On prison reform, Francis reminds societies that rehabilitation of criminal offenders needs to be an essential goal of penal systems. And here he emphasizes, "I would like once more to appeal to governmental authorities to abolish the death penalty where it is still in force."

The pope added this threefold appeal to the leaders of nations: "to refrain from drawing other peoples into conflicts or wars which destroy not only their material, cultural and social legacy, but also -- and in the long term -- their moral and spiritual integrity; to forgive or manage in a sustainable way the international debt of the poorer nations; and to adopt policies of cooperation which, instead of bowing before the dictatorship of certain ideologies, will respect the values of local populations and, in any case, not prove detrimental to the fundamental and inalienable right to life of the unborn."
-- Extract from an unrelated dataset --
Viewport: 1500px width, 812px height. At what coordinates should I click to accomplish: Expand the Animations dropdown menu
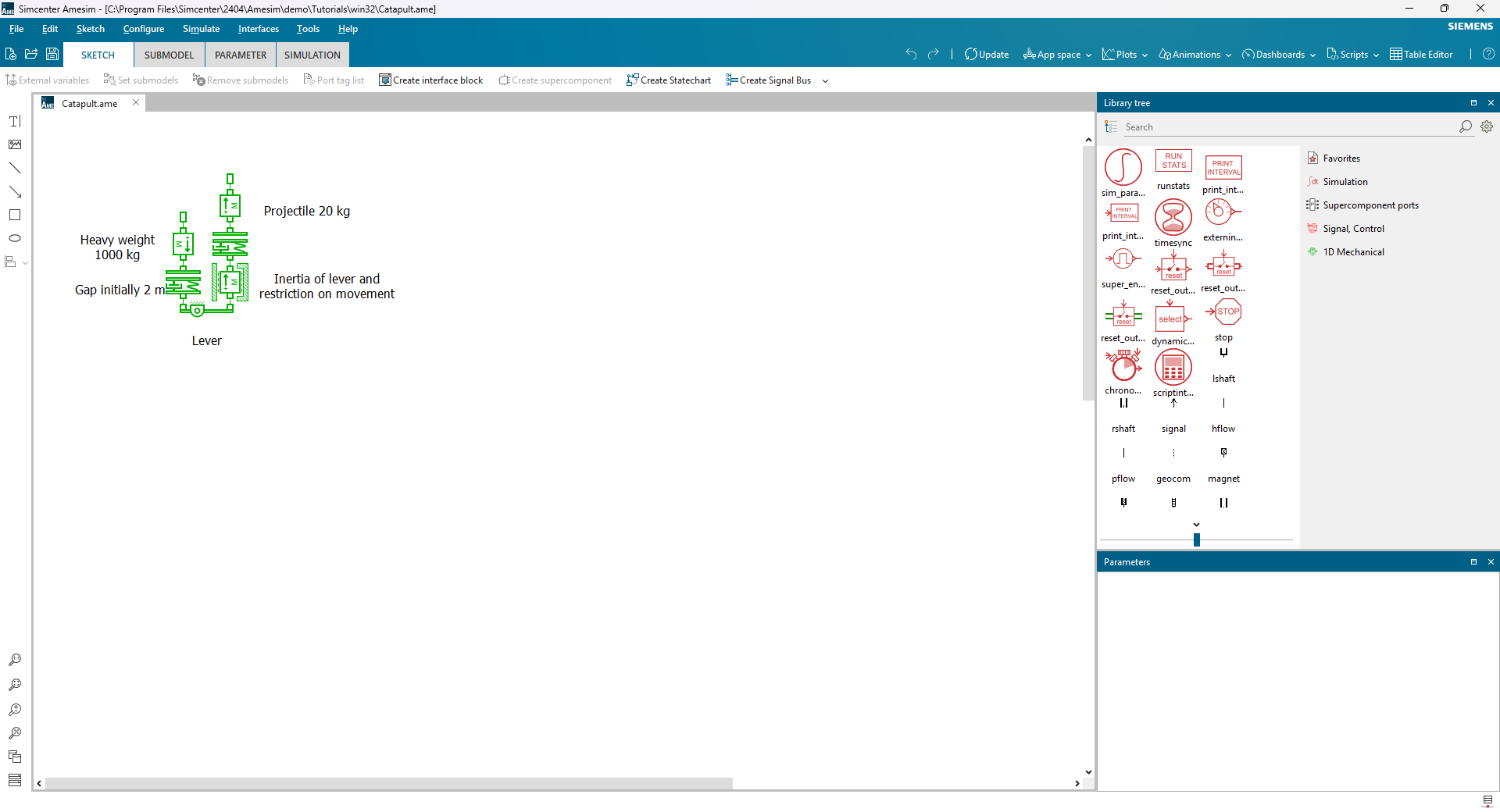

With an increased commitment to nonviolent conflict resolution strategies, an end to the arms trade, multilateral disarmament, deep cuts in military spending, abolishing nuclear weapons, fair trade practices, significant increases in domestic and foreign poverty-focused spending, cancelling the remaining "debt" of poor nations (who in many cases have already paid back the original amount borrowed), and the elimination of funding to organizations that provide and/or promote abortion, leaders of nations could demonstrate concrete ways of honoring Pope Francis' appeal for overcoming indifference and winning peace. 
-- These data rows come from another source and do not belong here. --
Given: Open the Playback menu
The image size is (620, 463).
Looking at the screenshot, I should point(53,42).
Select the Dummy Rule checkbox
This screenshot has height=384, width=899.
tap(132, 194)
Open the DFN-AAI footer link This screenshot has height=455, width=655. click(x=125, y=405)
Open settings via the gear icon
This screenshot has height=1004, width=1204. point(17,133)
While thanking and encouraging people of all ages who undertake works of solidarity, and who generously help those in need -- near and far -- Pope Francis offers the wonderful consolation of Jesus: that their hunger and thirst for justice will be satisfied, their mercy will lead them to find mercy and, as peacemakers, they will be called children of God (Matthew 5:6-9).

[Tony Magliano is an internationally syndicated social justice and peace columnist. He is available to speak at diocesan or parish gatherings about Catholic social teaching. His keynote address, "Advancing the Kingdom of God in the 21st Century," has been well-received by diocesan gatherings from San Clemente, Calif., to Baltimore. His email address is tmag@zoominternet.net.]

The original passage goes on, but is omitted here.